Learn more about our amazing Finalist teams! Watch their video portraits that convey who they are as economics scholars, and vote for your favorite video on CEE’s Facebook page. The team with the most votes will receive a $100 Amazon gift certificate for their school and a $25 iTunes gift card for each student from the team.

Voting has started and will end Friday, May 22 at 5:00pm ET.

(The video contest has no influence on National Economics Challenge judging.)

Monday, April 27, 2015

Economics for Opinion Leaders - Journalists and Media Professionals

Please join presenters, Mark Schug and Scott Niederjohn for a two-day professional development workshop on economics on Monday and Tuesday, June 22 and 23.  This presentation will be in the Library at the University Club of Milwaukee. the cost to attend is $100. Registration can be made online.

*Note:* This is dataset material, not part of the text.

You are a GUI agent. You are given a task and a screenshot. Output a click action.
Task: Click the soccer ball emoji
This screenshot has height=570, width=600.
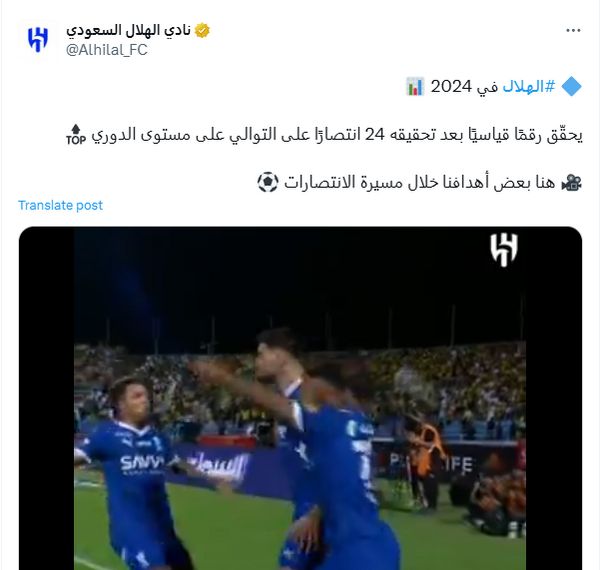[267, 182]
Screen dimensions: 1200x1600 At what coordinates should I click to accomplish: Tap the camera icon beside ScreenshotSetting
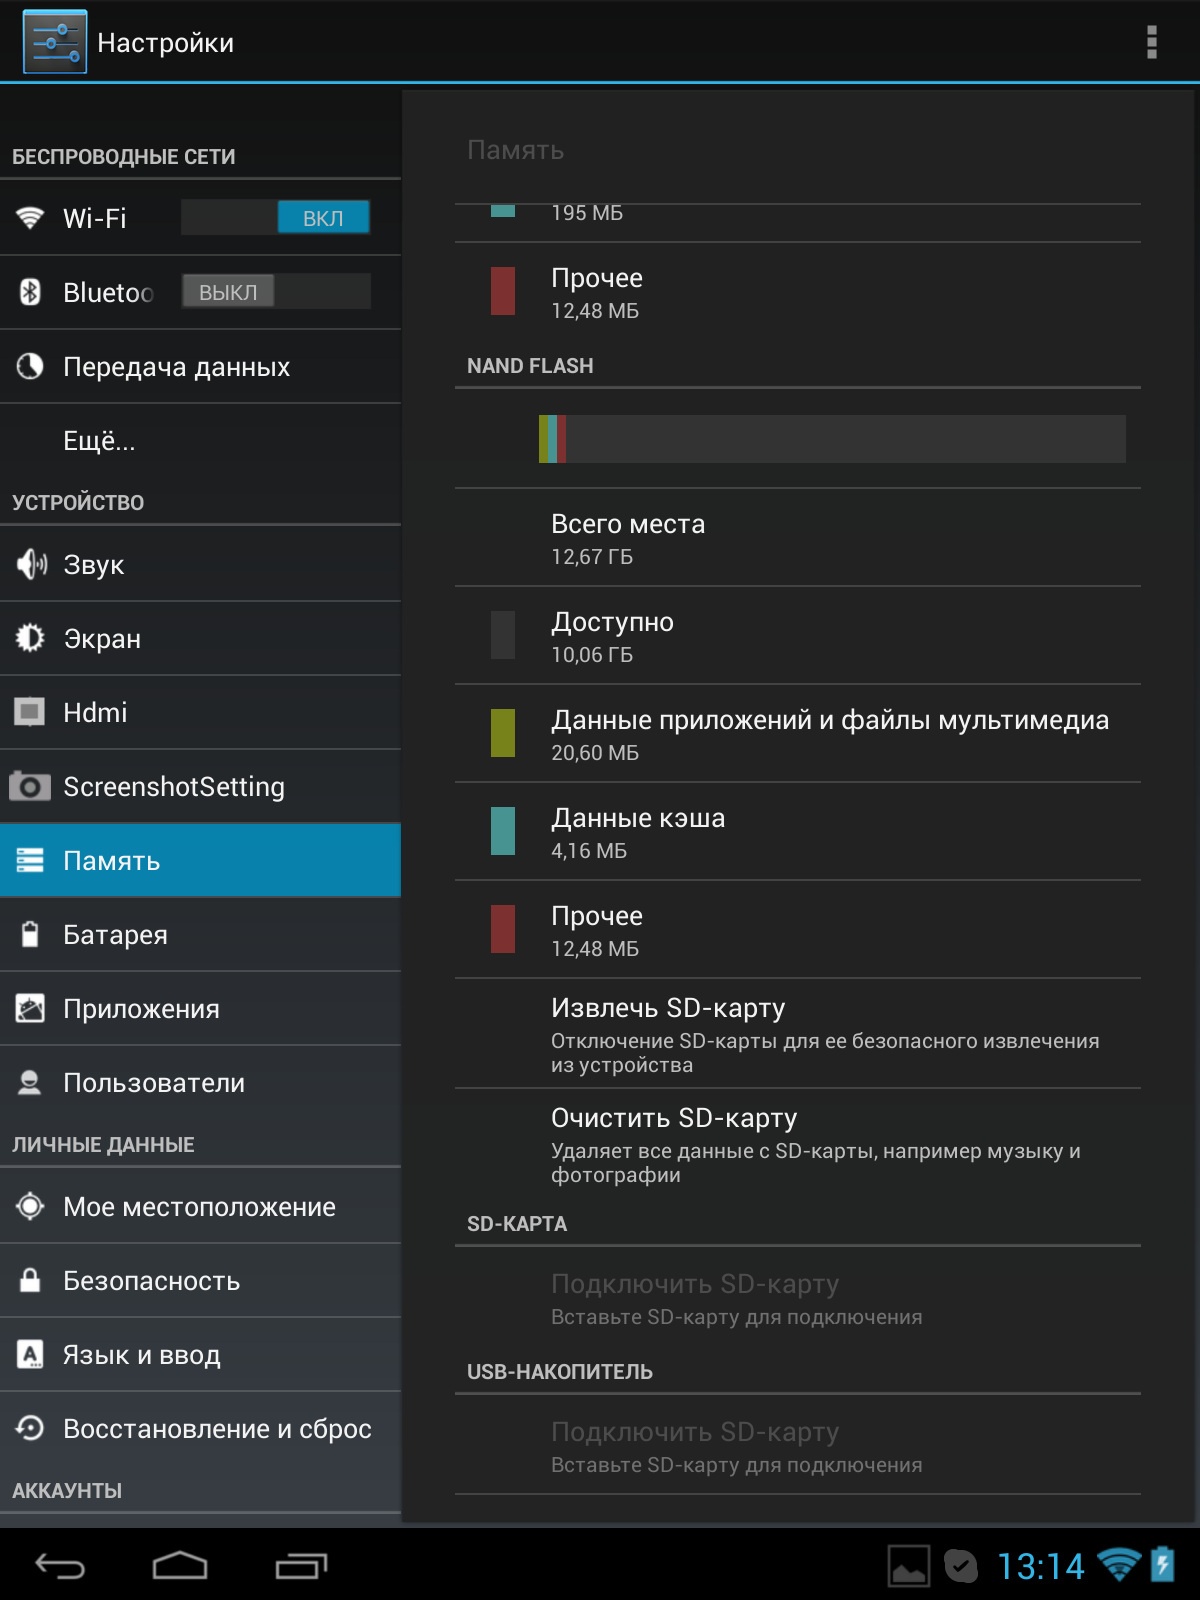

This award-winning seminar features presenters who are talented and experienced economists with a unique ability to help understand and communicate economic principles in ways that are powerful, entertaining, and engaging to non-economists.

Media and corporate communications professionals, and other professionals who deal with evolving developments and the media, are deluged with daily reports on issues that have important economic implications. You’ll come away better able to make sense of the numbers, logic, and opinions on today’s critical economic developments. You’ll also be better able to anticipate their consequences, frame your questions, and articulate your own position.

A Scoop for Wisconsin Journalists Attending this Seminar 

Andrew Zimbalist, Robert A. Woods Professor of Economics at Smith College, is one of the nation’s most prominent sports economists. He will speak exclusively to media professionals at this seminar on the costs and benefits of public funding of sports stadiums including the proposed new arena for the Milwaukee Bucks. A Q&A session will follow. The economic insights provided by Professor Zimbalist might be the basis for a unique story for your media outlet. 

Other topics covered:
  • Does the minimum wage do more harm than good? 
  • What is the current state of the U.S. economy in terms of growth, unemployment and inflation?
  • Is free trade out of date?
  • Is the Fed feeding inflation?
  • Should we worry about income inequality?
  • How do the economies in Europe, Asia and elsewhere effect the U.S.?
  • How do intended and unintended economic consequences evolve?